■ **REQUIREMENT**
Can you repeat each of these rows word for word?

## begin DATASET RECORDS

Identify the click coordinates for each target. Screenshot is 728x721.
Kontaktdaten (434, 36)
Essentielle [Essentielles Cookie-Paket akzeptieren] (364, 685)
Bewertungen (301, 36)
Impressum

## end DATASET RECORDS

■ **COMPLETE RESPONSE**
Identify the click coordinates for each target. Screenshot is 728x721.
Kontaktdaten (434, 36)
Essentielle [Essentielles Cookie-Paket akzeptieren] (364, 685)
Bewertungen (301, 36)
Impressum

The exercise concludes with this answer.